::: Provided entries :::
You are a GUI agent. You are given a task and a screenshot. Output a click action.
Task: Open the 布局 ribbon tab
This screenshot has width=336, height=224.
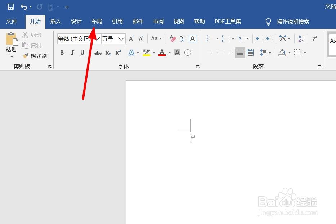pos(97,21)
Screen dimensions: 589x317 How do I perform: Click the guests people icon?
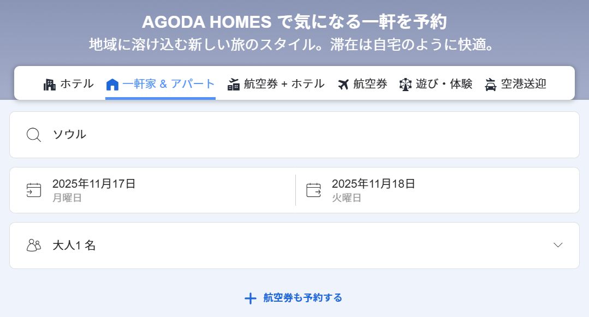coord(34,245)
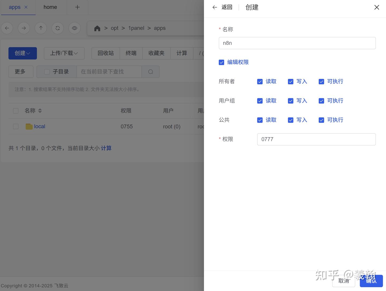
:::
::: Provided entries :::
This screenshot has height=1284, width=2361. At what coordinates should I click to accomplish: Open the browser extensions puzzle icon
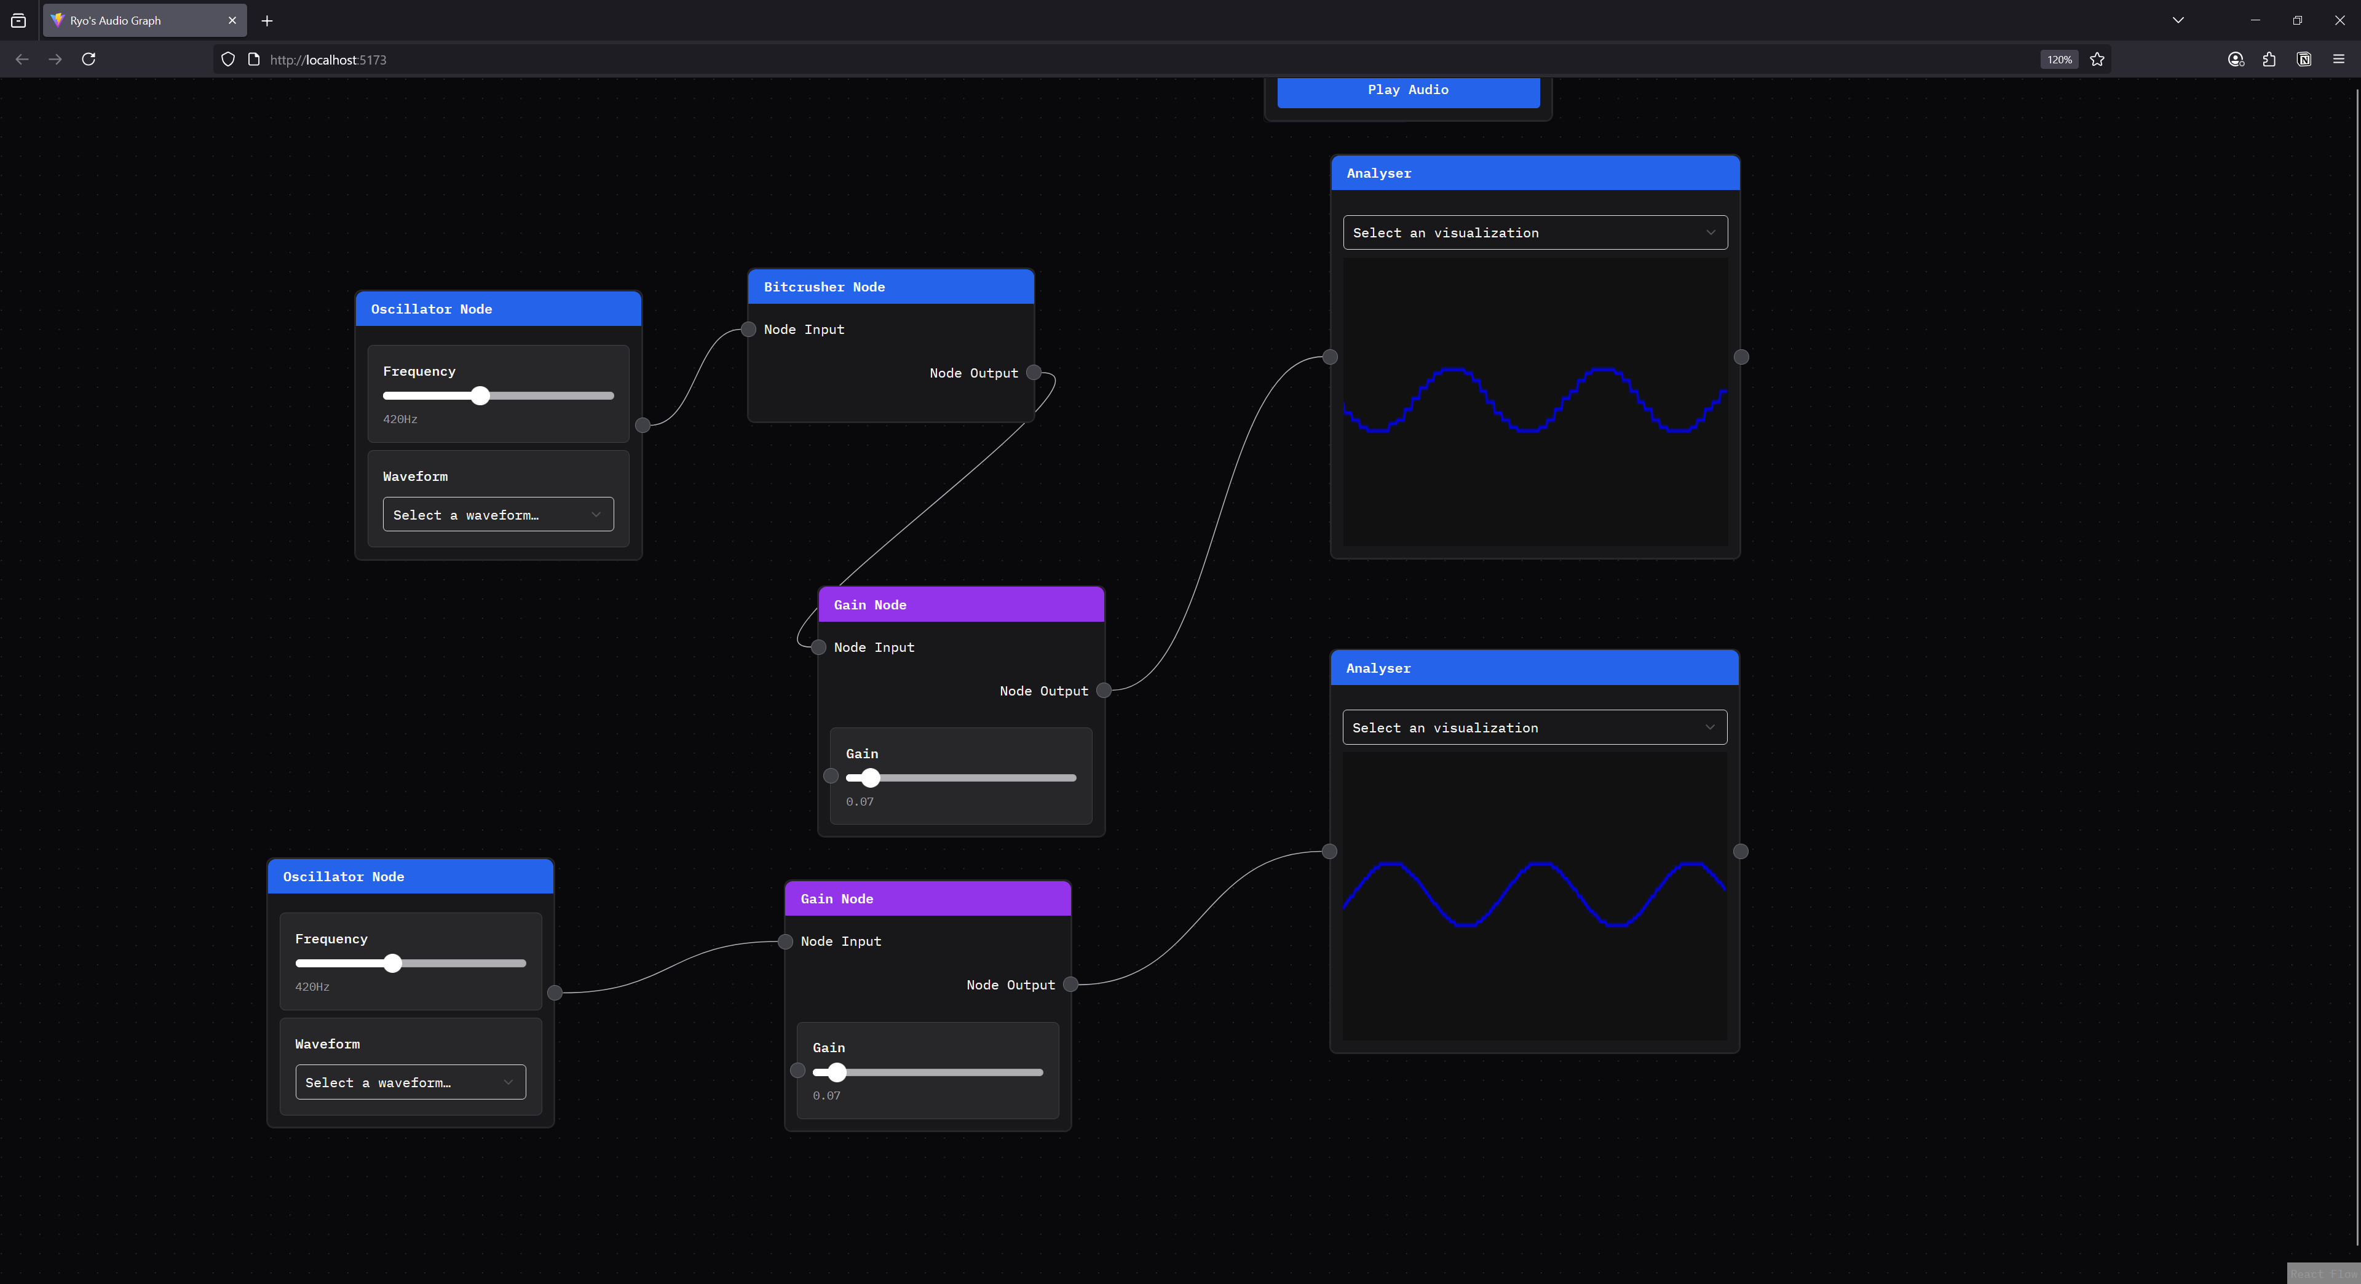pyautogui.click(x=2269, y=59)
:::
::: Provided entries :::
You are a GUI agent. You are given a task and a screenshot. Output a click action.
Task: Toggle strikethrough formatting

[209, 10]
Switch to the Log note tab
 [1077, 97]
:::
Switch "guests" to "visitors" in the records from the line with "Screen dimensions: 589x317" to the line with "coord(34,245)", and give only those lines, otherwise unchanged, without the pictures.

Screen dimensions: 589x317 How do I perform: Click the visitors people icon?
coord(34,245)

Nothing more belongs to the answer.